**Tasks to complete**:
a – According to the Logitech announcement, at what Central European Time will the financial results teleconference take place?
b – Rename "Instruction" to "Directive" in the records, from their first line up to and including the line with "will (x=365, y=20).", and write out only those lines with nothing else altered.

**Provided passage**:
## BEGIN

Logitech will hold a financial results teleconference to discuss the
results for Q3 FY 2015 on Jan. 22, 2015 at 8:30 a.m. Eastern Standard
Time and 14:30 Central European Time. A live webcast of the call will be
available on the Logitech corporate website at http://ir.logitech.com.
Use of Non-GAAP Financial Information
To facilitate comparisons to Logitech’s historical results, Logitech has
included non-GAAP adjusted measures, which exclude share-based
compensation expense, amortization of other intangible assets,
restructuring charges (credits), other restructuring-related charges,
investment impairment (recovery), benefit from (provision for) income
taxes, one-time special charges and other items detailed under
“Supplemental Financial Information” after the tables below. Logitech
also presents percentage sales growth in constant currency, a non-GAAP
measure, to show performance unaffected by fluctuations in foreign
currency exchange rates. Percentage sales growth in constant currency is
calculated by translating prior period sales in each local currency at
the current period’s average exchange rate for that currency and
comparing that to current period sales. Logitech believes this
information will help investors to evaluate its current period
performance and trends in its business. With respect to the Company’s
outlook for Fiscal Year 2015 non-GAAP operating income, most of these
excluded amounts pertain to events that have not yet occurred and are
not currently possible to estimate with a reasonable degree of accuracy.
Therefore, no reconciliation to the GAAP amount has been provided.
About Logitech
Logitech is a world leader in products that connect people to the
digital experiences they care about. Spanning multiple computing,
communication and entertainment platforms, Logitech’s combined hardware
and software enable or enhance digital navigation, music and video
entertainment, gaming, social networking, audio and video communication
over the Internet, video security and home-entertainment control.

## END

(Entries showing where items appear)

## BEGIN

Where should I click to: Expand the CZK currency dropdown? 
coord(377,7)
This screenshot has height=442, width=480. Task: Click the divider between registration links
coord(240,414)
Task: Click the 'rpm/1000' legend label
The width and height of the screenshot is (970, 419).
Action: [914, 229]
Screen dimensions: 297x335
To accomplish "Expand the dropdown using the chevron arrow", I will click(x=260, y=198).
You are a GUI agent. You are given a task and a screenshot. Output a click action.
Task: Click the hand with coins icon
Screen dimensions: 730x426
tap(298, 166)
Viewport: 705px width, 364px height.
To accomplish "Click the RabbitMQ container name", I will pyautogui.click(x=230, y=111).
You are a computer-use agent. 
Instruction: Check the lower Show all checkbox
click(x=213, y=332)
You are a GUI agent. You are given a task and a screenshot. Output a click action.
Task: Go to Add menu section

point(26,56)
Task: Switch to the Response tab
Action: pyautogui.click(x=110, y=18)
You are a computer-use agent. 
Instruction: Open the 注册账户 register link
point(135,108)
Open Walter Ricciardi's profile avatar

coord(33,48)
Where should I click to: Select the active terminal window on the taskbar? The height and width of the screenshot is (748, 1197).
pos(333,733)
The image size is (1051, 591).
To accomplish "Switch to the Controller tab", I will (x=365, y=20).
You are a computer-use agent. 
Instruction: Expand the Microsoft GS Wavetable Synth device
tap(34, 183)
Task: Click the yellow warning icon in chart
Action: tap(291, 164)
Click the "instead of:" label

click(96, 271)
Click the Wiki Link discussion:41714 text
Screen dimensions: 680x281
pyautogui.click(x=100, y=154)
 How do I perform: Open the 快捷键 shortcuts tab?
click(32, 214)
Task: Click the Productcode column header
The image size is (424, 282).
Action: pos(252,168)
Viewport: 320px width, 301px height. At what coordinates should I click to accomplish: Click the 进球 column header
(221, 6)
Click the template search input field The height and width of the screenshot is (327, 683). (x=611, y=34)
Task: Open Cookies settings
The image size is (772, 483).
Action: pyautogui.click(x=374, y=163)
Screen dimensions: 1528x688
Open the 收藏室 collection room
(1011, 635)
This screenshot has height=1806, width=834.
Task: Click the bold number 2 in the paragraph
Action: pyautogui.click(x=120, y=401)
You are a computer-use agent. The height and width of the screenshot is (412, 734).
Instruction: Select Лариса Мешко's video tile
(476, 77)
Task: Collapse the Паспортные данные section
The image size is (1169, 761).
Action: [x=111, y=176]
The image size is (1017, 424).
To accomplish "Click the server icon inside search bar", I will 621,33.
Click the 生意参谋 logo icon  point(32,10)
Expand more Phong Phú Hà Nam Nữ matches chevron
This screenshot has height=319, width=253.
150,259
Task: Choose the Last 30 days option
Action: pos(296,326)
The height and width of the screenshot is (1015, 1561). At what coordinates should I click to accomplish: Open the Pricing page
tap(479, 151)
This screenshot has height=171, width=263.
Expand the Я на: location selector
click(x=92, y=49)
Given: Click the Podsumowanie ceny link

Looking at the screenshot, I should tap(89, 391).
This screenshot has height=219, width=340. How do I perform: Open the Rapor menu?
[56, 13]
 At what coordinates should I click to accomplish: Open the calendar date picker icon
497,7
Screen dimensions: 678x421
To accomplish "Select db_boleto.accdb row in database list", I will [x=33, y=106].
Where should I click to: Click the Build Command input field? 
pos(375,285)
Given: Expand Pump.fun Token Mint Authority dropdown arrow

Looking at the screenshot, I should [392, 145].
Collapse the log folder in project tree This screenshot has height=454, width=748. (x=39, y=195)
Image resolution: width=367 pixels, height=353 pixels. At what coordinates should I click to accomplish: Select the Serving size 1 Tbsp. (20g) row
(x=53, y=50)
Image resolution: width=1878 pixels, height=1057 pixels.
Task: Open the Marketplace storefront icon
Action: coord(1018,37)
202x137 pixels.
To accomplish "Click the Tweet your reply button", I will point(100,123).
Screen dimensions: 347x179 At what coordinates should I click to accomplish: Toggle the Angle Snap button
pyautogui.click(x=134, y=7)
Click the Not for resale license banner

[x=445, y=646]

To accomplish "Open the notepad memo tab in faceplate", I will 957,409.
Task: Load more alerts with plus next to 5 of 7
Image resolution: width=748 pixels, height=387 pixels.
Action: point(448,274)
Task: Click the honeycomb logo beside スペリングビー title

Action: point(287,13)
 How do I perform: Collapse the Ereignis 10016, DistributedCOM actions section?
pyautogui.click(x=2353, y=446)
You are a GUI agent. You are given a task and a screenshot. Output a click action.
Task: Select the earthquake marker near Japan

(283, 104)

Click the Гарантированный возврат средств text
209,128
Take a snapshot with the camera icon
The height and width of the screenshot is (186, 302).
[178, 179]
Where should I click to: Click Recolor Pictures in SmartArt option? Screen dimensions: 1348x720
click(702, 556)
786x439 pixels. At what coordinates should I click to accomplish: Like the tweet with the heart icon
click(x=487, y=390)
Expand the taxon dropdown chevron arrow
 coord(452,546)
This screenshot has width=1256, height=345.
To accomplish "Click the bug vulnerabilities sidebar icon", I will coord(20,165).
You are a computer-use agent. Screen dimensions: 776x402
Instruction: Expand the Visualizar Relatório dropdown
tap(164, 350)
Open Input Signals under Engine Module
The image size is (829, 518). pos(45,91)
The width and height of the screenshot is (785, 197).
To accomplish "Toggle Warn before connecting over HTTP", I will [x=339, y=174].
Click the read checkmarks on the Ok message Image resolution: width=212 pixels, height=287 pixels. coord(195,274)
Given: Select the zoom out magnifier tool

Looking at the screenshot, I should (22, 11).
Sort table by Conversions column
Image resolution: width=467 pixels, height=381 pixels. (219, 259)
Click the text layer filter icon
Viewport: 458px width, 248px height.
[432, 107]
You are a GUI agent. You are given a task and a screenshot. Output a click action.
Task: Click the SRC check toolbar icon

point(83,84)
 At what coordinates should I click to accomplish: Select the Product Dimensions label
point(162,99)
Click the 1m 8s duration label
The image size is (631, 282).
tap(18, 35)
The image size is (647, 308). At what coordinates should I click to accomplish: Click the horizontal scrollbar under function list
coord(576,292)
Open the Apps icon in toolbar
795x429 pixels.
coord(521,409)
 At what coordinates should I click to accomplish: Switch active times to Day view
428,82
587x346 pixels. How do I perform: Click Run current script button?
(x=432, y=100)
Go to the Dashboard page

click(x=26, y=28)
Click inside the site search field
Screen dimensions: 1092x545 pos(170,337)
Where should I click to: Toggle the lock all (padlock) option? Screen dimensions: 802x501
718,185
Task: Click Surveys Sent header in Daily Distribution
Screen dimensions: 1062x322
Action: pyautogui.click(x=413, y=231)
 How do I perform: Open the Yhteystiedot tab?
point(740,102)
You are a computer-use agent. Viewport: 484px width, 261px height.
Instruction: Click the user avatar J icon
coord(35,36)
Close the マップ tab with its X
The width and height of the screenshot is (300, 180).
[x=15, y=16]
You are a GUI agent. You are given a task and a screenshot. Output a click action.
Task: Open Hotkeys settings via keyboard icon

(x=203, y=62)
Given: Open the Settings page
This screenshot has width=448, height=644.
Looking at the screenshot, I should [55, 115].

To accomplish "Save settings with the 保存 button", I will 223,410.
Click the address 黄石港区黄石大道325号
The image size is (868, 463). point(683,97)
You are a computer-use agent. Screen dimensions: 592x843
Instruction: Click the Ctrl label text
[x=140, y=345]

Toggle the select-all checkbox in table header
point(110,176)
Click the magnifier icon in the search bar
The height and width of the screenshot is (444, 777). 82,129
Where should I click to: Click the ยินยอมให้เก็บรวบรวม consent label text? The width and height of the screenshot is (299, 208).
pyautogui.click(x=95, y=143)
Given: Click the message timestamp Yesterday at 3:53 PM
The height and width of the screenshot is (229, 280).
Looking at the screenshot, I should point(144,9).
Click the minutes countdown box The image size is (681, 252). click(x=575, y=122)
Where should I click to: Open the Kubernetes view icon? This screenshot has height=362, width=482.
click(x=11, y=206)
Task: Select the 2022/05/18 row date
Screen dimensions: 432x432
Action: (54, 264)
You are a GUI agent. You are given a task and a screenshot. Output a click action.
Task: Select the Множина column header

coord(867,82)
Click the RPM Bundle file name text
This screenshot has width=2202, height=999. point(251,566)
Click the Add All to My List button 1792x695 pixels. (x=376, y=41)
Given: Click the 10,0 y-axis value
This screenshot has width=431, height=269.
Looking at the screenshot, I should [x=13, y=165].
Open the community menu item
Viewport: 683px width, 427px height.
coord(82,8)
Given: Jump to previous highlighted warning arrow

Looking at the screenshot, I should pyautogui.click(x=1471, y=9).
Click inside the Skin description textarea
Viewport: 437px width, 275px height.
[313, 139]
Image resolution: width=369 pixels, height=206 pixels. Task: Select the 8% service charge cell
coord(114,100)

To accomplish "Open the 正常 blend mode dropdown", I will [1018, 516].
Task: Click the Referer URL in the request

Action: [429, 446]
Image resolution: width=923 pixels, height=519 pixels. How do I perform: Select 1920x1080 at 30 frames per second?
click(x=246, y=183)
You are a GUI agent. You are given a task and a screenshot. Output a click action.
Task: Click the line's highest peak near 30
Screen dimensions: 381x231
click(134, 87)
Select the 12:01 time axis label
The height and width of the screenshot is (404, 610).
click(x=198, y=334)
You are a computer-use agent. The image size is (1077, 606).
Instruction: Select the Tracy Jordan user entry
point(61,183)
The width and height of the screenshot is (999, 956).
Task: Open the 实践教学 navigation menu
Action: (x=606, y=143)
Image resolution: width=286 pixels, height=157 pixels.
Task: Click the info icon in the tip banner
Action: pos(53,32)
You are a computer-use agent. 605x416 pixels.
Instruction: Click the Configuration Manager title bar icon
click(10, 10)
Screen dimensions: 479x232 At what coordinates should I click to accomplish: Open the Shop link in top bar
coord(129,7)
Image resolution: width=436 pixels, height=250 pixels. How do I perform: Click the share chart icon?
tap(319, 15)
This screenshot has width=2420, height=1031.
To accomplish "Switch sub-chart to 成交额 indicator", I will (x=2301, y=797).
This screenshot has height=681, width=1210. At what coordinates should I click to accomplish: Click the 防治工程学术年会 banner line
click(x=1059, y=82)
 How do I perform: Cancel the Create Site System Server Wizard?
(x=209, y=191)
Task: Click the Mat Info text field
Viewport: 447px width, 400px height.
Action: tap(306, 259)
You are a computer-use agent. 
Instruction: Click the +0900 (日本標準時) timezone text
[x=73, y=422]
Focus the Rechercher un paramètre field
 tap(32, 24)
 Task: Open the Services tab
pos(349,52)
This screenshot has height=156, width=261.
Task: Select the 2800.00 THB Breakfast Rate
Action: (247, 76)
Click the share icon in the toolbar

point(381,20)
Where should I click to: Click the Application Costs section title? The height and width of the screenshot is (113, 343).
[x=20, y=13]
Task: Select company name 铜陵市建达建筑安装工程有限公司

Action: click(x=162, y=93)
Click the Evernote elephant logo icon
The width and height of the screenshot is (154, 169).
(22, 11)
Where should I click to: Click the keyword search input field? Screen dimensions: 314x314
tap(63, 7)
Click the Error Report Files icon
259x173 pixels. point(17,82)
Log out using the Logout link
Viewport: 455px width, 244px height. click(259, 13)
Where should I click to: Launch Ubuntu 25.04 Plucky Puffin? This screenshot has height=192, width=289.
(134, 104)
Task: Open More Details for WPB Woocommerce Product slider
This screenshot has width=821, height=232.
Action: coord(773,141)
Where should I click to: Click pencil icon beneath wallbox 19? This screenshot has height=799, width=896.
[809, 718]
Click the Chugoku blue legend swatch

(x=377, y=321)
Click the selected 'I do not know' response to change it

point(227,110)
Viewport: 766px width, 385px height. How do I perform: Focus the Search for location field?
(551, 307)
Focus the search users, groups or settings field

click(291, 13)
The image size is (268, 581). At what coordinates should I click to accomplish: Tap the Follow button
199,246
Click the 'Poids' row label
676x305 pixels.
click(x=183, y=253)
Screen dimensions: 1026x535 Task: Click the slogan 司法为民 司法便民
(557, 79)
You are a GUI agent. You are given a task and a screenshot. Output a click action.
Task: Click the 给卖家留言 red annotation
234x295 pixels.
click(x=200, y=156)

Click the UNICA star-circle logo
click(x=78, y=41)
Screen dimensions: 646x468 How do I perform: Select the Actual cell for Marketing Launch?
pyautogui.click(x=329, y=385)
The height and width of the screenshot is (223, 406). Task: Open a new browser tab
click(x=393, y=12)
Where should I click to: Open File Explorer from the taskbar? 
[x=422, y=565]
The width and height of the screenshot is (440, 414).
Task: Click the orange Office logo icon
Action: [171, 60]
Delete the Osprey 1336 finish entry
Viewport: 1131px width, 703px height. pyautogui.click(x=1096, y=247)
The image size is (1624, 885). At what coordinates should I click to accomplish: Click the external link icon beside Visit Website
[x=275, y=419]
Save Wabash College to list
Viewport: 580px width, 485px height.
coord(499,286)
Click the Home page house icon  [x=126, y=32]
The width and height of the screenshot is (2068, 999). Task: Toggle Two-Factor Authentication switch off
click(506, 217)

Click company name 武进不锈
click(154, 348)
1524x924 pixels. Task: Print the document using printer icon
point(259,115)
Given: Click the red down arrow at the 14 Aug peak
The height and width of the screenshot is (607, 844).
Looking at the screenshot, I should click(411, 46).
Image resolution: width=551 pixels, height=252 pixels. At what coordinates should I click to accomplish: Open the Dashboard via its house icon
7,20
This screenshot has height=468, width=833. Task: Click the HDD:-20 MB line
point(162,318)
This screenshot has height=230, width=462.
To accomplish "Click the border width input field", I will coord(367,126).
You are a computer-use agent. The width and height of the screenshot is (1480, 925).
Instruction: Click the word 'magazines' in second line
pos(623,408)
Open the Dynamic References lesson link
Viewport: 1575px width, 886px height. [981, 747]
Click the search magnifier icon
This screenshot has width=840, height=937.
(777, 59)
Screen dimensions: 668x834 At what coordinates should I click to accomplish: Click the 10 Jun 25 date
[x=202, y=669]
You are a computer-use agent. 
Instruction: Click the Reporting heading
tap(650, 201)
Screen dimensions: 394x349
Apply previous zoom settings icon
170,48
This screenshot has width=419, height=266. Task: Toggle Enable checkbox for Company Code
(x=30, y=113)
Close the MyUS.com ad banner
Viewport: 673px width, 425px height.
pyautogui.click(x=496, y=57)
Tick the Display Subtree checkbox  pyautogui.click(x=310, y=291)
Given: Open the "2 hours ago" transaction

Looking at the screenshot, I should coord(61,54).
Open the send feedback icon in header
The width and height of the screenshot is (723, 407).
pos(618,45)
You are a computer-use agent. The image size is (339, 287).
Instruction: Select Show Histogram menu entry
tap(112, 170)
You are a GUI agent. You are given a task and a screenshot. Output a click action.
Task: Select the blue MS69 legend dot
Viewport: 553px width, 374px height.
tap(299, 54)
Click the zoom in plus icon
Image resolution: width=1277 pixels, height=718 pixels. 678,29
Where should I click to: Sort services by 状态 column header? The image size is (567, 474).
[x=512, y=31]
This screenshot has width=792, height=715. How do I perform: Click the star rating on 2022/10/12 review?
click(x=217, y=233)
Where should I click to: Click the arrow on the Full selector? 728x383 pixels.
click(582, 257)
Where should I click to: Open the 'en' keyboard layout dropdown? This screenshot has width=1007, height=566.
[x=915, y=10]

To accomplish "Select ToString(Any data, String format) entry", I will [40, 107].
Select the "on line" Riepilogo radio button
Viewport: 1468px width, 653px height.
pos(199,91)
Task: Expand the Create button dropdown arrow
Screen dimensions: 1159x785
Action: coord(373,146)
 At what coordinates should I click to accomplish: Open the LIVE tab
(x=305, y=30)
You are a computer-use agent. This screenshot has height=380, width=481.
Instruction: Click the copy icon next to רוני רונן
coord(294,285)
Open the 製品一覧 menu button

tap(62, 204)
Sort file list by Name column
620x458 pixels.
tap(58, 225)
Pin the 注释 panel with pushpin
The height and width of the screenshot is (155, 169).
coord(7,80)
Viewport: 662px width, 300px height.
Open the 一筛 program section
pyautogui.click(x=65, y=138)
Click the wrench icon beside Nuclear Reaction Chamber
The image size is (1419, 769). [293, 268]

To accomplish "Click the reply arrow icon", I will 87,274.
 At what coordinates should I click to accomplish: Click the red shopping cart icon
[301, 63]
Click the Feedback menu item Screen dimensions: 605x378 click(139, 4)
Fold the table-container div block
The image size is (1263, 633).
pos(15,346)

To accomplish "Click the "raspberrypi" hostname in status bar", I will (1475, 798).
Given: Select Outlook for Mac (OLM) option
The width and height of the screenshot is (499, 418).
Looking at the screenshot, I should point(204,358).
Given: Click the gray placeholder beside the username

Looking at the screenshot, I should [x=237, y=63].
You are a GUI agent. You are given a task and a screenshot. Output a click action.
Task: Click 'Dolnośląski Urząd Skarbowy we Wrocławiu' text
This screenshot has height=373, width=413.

## END

**Expected outputs**:
a – 14:30 Central European Time.

b –
Where should I click to: Expand the CZK currency dropdown? 
coord(377,7)
This screenshot has height=442, width=480. Task: Click the divider between registration links
coord(240,414)
Task: Click the 'rpm/1000' legend label
The width and height of the screenshot is (970, 419).
Action: [914, 229]
Screen dimensions: 297x335
To accomplish "Expand the dropdown using the chevron arrow", I will click(x=260, y=198).
You are a GUI agent. You are given a task and a screenshot. Output a click action.
Task: Click the hand with coins icon
Screen dimensions: 730x426
tap(298, 166)
Viewport: 705px width, 364px height.
To accomplish "Click the RabbitMQ container name", I will pyautogui.click(x=230, y=111).
You are a computer-use agent. 
Directive: Check the lower Show all checkbox
click(x=213, y=332)
You are a GUI agent. You are given a task and a screenshot. Output a click action.
Task: Go to Add menu section

point(26,56)
Task: Switch to the Response tab
Action: pyautogui.click(x=110, y=18)
You are a computer-use agent. 
Directive: Open the 注册账户 register link
point(135,108)
Open Walter Ricciardi's profile avatar

coord(33,48)
Where should I click to: Select the active terminal window on the taskbar? The height and width of the screenshot is (748, 1197).
pos(333,733)
The image size is (1051, 591).
To accomplish "Switch to the Controller tab", I will (x=365, y=20).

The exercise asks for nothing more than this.